A utilização do Ray Tracing definitivamente é um fator que muda a percepção sobre o mundo. Testamos com uma GeForce Galax RTX 2080 Super* e a sensação inicial é que o jogo é mais escuro. Porém percebemos que é o que acontece quando os elementos refletem exatamente o que deveriam e não só reflexos esbranquiçados genéricos. Acaba sendo uma boa adição, porém não salva o fato de que a modelagem dos personagens é medíocre.

Imagem de Watch Dogs: Legion
Quem autorizou colocarem um jogo de terror aqui?!

Preciso aqui ressaltar que o trabalho dos desenvolvedores do jogo é admirável. Watch Dogs: Legion é um jogo enorme, com muitos pontos de interação e cheio de componentes muito interessantes. É perceptível que a maior parte dos problemas dele gira em torno de decisões gerenciais e sobre o prazo a ser cumprido, portanto culpo muito mais a Ubisoft do que os desenvolvedores pelo resultado final.

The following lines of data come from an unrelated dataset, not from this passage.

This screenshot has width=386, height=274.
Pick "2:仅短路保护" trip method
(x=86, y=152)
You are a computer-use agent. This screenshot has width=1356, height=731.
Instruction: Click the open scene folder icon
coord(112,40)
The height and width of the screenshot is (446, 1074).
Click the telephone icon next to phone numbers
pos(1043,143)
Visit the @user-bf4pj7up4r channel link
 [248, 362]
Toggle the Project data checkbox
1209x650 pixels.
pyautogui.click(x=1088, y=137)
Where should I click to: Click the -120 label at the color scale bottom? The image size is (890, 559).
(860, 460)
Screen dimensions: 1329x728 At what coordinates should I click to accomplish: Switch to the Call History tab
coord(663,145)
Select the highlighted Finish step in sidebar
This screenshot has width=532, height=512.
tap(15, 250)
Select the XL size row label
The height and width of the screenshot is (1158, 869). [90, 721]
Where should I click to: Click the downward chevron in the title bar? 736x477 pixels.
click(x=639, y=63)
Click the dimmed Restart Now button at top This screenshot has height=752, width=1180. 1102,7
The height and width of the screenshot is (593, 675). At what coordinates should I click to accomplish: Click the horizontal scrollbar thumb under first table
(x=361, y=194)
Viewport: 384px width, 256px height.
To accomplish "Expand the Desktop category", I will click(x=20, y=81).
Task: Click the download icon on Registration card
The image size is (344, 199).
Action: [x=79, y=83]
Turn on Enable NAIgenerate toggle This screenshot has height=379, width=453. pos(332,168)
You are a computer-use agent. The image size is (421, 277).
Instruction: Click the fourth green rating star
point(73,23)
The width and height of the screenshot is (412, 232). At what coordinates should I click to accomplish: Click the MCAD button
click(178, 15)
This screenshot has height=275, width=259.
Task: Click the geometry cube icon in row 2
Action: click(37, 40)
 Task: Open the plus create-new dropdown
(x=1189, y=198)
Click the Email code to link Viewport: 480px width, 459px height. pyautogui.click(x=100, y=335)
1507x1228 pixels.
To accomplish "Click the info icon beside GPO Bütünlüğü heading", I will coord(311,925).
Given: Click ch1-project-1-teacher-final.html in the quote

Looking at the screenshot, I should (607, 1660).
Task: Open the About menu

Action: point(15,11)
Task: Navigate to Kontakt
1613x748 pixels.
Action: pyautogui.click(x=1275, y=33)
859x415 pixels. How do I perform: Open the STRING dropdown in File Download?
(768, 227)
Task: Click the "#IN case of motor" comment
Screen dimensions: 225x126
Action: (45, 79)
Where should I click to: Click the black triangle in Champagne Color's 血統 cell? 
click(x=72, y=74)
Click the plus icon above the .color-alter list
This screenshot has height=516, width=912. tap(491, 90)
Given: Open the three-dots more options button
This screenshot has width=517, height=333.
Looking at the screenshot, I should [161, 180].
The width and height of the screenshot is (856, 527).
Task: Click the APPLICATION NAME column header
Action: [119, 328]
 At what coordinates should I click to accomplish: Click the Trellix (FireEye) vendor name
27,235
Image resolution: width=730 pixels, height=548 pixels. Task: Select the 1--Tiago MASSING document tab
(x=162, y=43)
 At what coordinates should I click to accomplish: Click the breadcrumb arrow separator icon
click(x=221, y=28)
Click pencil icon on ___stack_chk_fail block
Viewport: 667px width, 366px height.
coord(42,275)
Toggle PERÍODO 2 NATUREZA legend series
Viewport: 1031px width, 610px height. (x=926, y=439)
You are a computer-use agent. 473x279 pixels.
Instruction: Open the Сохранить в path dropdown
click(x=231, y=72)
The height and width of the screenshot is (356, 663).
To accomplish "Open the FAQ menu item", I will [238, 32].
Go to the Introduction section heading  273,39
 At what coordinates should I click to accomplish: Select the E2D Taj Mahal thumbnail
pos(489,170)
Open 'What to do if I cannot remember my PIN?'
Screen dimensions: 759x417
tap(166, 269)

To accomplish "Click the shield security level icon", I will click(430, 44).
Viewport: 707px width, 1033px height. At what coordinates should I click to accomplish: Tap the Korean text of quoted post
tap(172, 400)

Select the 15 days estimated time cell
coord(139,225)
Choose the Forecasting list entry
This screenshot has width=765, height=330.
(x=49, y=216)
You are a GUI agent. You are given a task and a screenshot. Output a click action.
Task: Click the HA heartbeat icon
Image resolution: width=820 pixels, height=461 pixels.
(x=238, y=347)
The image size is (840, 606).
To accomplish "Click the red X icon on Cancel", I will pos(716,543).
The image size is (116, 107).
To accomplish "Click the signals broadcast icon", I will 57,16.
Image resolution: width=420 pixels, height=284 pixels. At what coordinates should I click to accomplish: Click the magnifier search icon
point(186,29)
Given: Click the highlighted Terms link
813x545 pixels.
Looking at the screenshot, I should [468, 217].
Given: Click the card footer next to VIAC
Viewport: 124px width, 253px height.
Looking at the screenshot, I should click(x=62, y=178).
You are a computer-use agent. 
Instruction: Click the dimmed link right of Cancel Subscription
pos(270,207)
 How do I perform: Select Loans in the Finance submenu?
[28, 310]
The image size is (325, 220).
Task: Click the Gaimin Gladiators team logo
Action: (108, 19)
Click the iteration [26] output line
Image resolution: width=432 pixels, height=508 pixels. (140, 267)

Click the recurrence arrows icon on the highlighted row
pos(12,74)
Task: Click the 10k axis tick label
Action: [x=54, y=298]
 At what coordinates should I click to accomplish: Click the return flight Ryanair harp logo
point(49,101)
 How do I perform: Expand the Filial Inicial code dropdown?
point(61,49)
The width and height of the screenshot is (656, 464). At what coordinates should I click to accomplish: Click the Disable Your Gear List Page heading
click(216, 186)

Com isso, Watch Dogs: Legion é só mais um Ubisoft: The Game, contando com todos os clássicos elementos, basicamente mais um cupcake saindo da forma já gasta, já cansada, que foi desmanchando com o tempo, mas ainda sim sendo empurrada novamente pelo chef Ubisoft para dentro do forno que é o mercado de jogos.

* Placa de vídeo cedida por empréstimo pela Nvidia.